The original is over 15,000 pixels wide. Here's a smidgen of the middle right portion, still much reduced:

 

After waving at Ansel, Georgia, and Bob, how about photos that are an homage to my future work? I'll tell you next time why I want to think hard about that, but today I promised no more wenging. Here's the ceiling of our room (#9) at the Old Taos Guesthouse B&B. I must have tried variations on this shot 50 or 60 times (yes, I could look, but the real number might be frightening, the way it's frightening when you see that Jack Nicholson has typed the same sentence over and over and over up in that snowy hotel in the Rockies). It's probably not the best of the bunch, but it's today's.

 

 

Finally, at the same B&B, this elegant cat decided to grace an archtypal (if you don't want to call your work a "cliché" try using the word "archtypal" instead) adobe compositon:

 

 

There's a lot more to come from the Paseo del Norte and environs, from Taos, from the Old Taos Guesthouse B&B, from the mountains and rivers and shops. Later.

 

Addenda...

[10/20/08] I put AutoStitch through some more hoops using some frames exposed off the north side of the Rio Grande bridge a few miles north and then a few miles west of Taos. This time I didn't use AutoStitch to make a huge, highly detailed view-camera class image but to cram an eyeful of landscape into an ordinary-sized image.

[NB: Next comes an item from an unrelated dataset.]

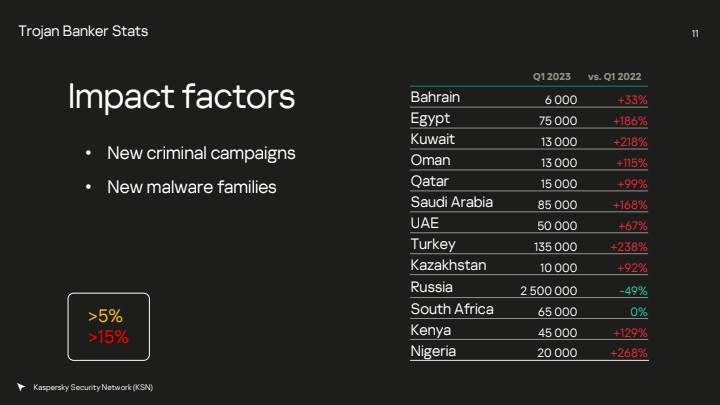Image resolution: width=720 pixels, height=405 pixels.
Task: Click the yellow >5% legend label
Action: point(105,316)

Amy and I got to the Rio Grande bridge way late, after the evening light had left. But, hey, that meant the last lingering light on the ground was very even and of an interesting color. I basically machine-gunned frames off the center of the span with the hand-held camera. Tripods are for wusses. Frames aimed below the horizon were 1/5 sec at iso 800 and F4.5 with the 17-85mm IS lens at 17mm. Sky-dominated frames were exposed for 1/60 second to retain cloud details in the brightest part of the sky. BreezeBrowser Pro converted and stored the lot as 800-pixel Jpegs, and AutoStitch laced 23 of those into the 180-degree photo you see below:

 

which, when judiciously cropped, burned and dodged becomes:

 

Try that with your 8x10, Ansel. Uh, sir.